J’étais très content de travailler sur la Yougonostalgie, mais j’avoue m’être demandé au début s’il y avait vraiment un sujet. À part un chanteur que mes camarades interprètes Anja et Goran ne connaissent pas et le groupe Facebook de l’association locale Josip Broz Tito, dont les messages les plus récents datent de 2010, je n’avais pas trouvé grand-chose. Tout le monde est yougonostalgique, mais peu de gens semblent l’exprimer publiquement.

Arrivé sur place, j’ai quelques réponses mais une des organisatrices, Marie*, s’inquiète un petit peu et m’explique que je ne dois pas m’y fier. Je me résous alors à faire un micro-trottoir, sur les conseils de la journaliste reporter d’images Christina. J’ai trouvé ça un peu regrettable, dans la mesure où je voulais faire un joli reportage sur la Yougonostalgie, qui est un sujet très visuel. Nous interrogeons quatre ou cinq personnes, quand une dame à l’élégance sociale-réaliste nous approche. “Vous êtes les étudiants français qui étudient la Yougonostalgie ?! Il est temps de rencontrer Mirko, maintenant.

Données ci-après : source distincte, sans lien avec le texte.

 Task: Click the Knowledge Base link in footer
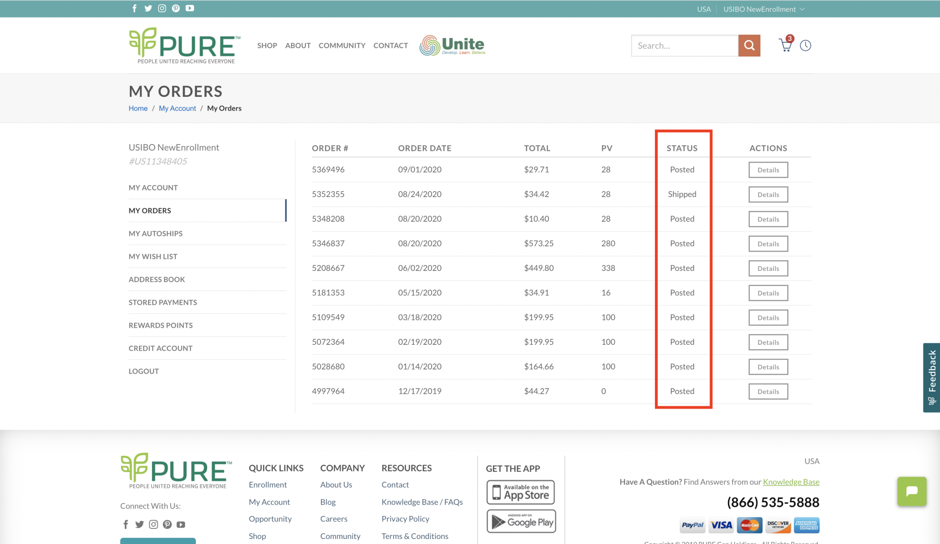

J’allais enfin réussir à rencontrer Mirko Raca, le fondateur de l’association Tito, un orateur énergique au service de la gloire du Maréchal. C’est pour cette figure élusive et mystérieuse que j’étais venu à Banja Luka. Il m’accueille gentiment, élégant lui aussi dans son costume. Ses locaux ressemblent à une petite église dédiée à Tito. Les bustes de l’ancien dirigeant yougoslave surplombent le bureau de Mirko, qui s’est attelé à la tâche ardue de préserver la mémoire du Maréchal en Bosnie-Herzégovine – une antenne à Zagreb se charge de la Croatie. Des canapés tout à fait normaux au premier regard cachent en fait des doubles fonds qui contiennent la littérature communiste sauvée des purges du régime post-communiste. Sans micro-trottoir, j’aurais manqué mon rendez-vous avec un homme, que Anja, Goran, Christina et moi croyions prévu pour le lendemain.

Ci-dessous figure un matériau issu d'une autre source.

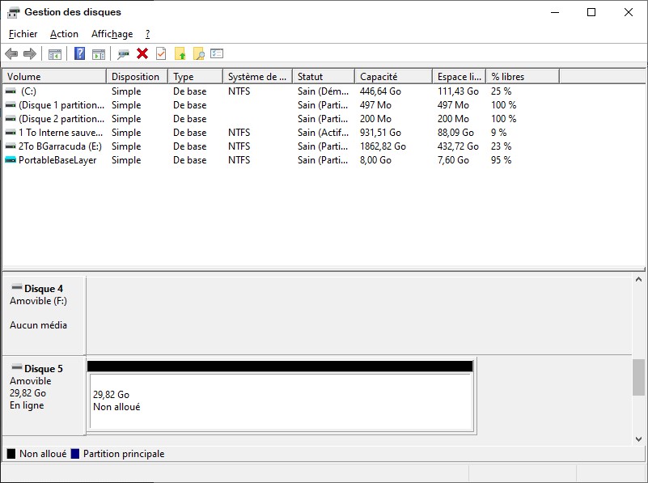The image size is (648, 483).
Task: Open Help via the blue question-mark icon
Action: pyautogui.click(x=79, y=54)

Le moment passé dans les locaux de l’association Tito a filé comme un rêve. Mais ce n’était pas suffisant. Après avoir vu Mirko Raca, il était impensable que je quitte la ville sans avoir pu voir l’autre monument de la yougonostalgie banilucienne : le spomenik à la gloire des soldats tombés dans la lutte contre l’occupant nazi. Arrivés au pied de la montagne sur laquelle il se dresse, un nouvel obstacle nous attend : une barrière électrique et un gardien intraitable qui résiste aux assauts répétés de Goran. Impossible de monter plus loin en voiture.

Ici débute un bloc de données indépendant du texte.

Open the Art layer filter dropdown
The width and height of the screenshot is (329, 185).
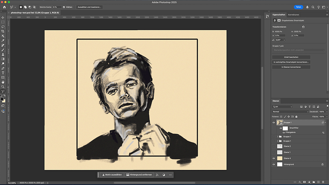coord(282,107)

Le soleil commence à se coucher, et nous ne pourrons pas filmer le monument dans le noir. Il faudra finalement toute la ruse d’une de nos accompagnatrices, Annick*, pour échapper à la surveillance du cerbère qui gardait la montagne. Je repars donc, grâce à l’audace de nos accompagnatrices, avec le sentiment du travail bien fait.

*Ce prénom a été modifié.

*L’association de Mirko Raca.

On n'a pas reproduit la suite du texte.